Note that average temperature, precipitation, vegetation index and evapotranspiration are all positively strongly correlated to PC-1 (Dim 1); whereas seasonality of temperature and precipitation are negatively correlated to PCA-2. This indicates that seasonality (difference in minimum and maximum) are independent of average temperature, precipitation, vegetation index and evapotranspiration given that PC-2 and PC-1 are zero correlated.

Let’s produce the map using the package lattice:

install.packages("lattice")
library(lattice)

Let’s produce the map based on PC-1 (dimension 1:

lat <- world.climate[,1]
long <- world.climate[,2]
tcol=colorRampPalette(c("blue","lightblue","yellow","red"))(100) 
levelplot(world.pca$scores[,1]~lat*long, aspect="iso", cuts=99, col.regions=tcol)

High scores (red) indicate areas where temperature, precipitation, vegetation index and evapotranspiration are greater and blue the lowest given that these 4 variables are all positively correlated with PC-1.

Let’s map PC-2:

levelplot(world.pca$scores[,2]~lat*long, aspect="iso", cuts=99, col.regions=tcol)

Blue values are negative scores on PC-2 and given that seasonality of temperature and precipitation are negatively correlated to PCA-2, blue areas have the larges seasonality and red has the smallest seasonality (remember PCA-2 are negatively correlated to seasonality as seen in class).

Redundancy Analysis (RDA)

Download the fictional data

Let’s start by a fictional example. This example was built to represent a very clear pattern so that you can understand the main features in an RDA. It has only 4 species (response variables) and 4 environmental variables across 10 observations (sites).

data.fictional <- read.csv("RDA_fictional_example.csv")
# data need to be matrix to use the rda function in the vegan package for RDA
data.fictional <- as.matrix(data.fictional) 
View(data.fictional)

We will use the library vegan to run RDA:

install.packages("vegan")
library(vegan)

Let’s put species in a separate matrix (easier to run the rda function) and give them shorter names so that the plot is better.

species <- data.fictional[,2:5]
colnames(species) <- c("s1","s2","s3","s4")
env <- data.frame(data.fictional[,6:9])

Run the RDA model:

RDA.result <- rda(species~Env1+Env2+Env3+Env4,data=env)
result.anova <- anova(RDA.result)
result.anova

The R² for the RDA model can be found within the RDA.result object, or simply:

RDA.result
R2 <- result.anova$Variance[1]/sum(result.anova$Variance)
R2

Because the data is built to be very close to ‘perfect’ for pedagogical demonstration, the R² is quite high.

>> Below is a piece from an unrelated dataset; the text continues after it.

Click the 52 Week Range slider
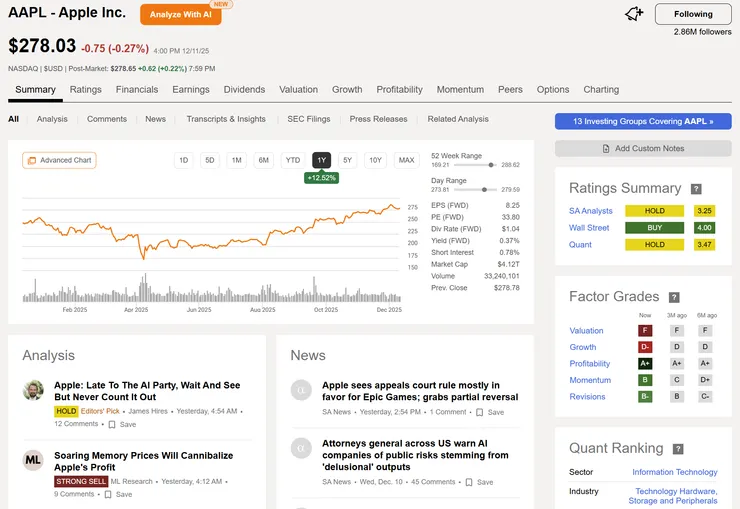 [x=475, y=165]
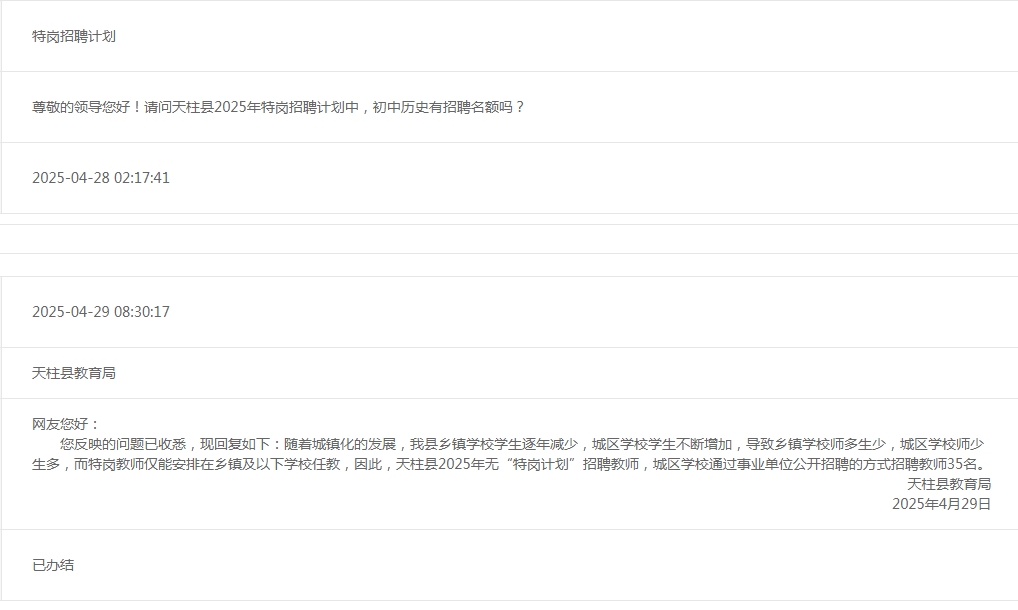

The plot using the plot function is quite rough:

plot(RDA.result)

A better graph (still rough though) can be produced by:

plot(RDA.result,type="n")
text(RDA.result, "sites", col="red", cex=0.8)
points(RDA.result, pch=21, col="red", bg="yellow", cex=1.2)
text(RDA.result, "species", col="blue", cex=1.8)

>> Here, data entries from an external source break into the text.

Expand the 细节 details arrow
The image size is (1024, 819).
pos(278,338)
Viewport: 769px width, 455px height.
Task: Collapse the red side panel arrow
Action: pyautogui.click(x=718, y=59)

Producing an RDA based on standardized response variables; the default is on centered variables (as seen in class)

RDA.result.std <- rda(scale(species)~Env1+Env2+Env3+Env4,data=env)
plot(RDA.result.std,type="n")
text(RDA.result, "sites", col="red", cex=0.8)
points(RDA.result.std, pch=21, col="red", bg="yellow", cex=1.2)
text(RDA.result.std, "species", col="blue", cex=1.8)

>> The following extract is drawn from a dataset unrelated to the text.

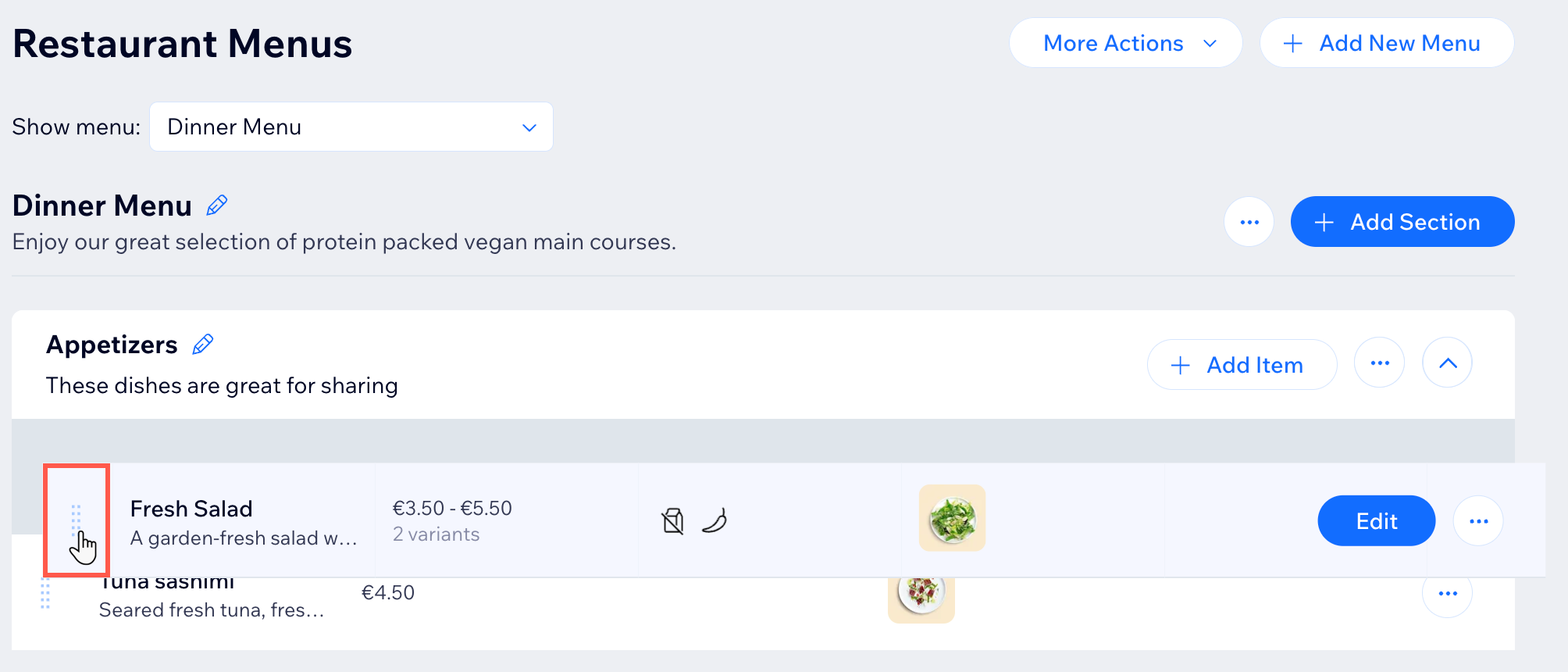Open Fresh Salad more options ellipsis
1568x672 pixels.
pos(1478,521)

Now let’s look into a real example using data included in the vegan package. It is very common that packages have read data examples to be used as examples.

data(varechem)
data(varespec)
? varespec # look at the data structure and origin

Run the model:

vegetation.RDA <- rda(as.matrix(varespec) ~ as.matrix(varechem))
anova.rda.vegetation <- anova(vegetation.RDA)
anova.rda.vegetation

Calculate the R² (total amount of species variation explained by the environmental variables):

R2 <- anova.rda.vegetation$Variance[1]/sum(anova.rda.vegetation$Variance)
R2

Because of the large number of predictors, the R² is likely quite inflated and needs to be adjusted:

n <- dim(varechem)[1]
p <- dim(varechem)[2]
R2.adjusted <- 1-(1-R2)*(n-1)/(n-p-1)
R2.adjusted

Let’s produce the RDA triplot:

plot(vegetation.RDA,type="n")
text(RDA.result, "sites", col="red", cex=0.8)
points(vegetation.RDA, pch=21, col="red", bg="yellow", cex=1.2)
text(vegetation.RDA, "species", col="blue", cex=0.8,scaling = 1)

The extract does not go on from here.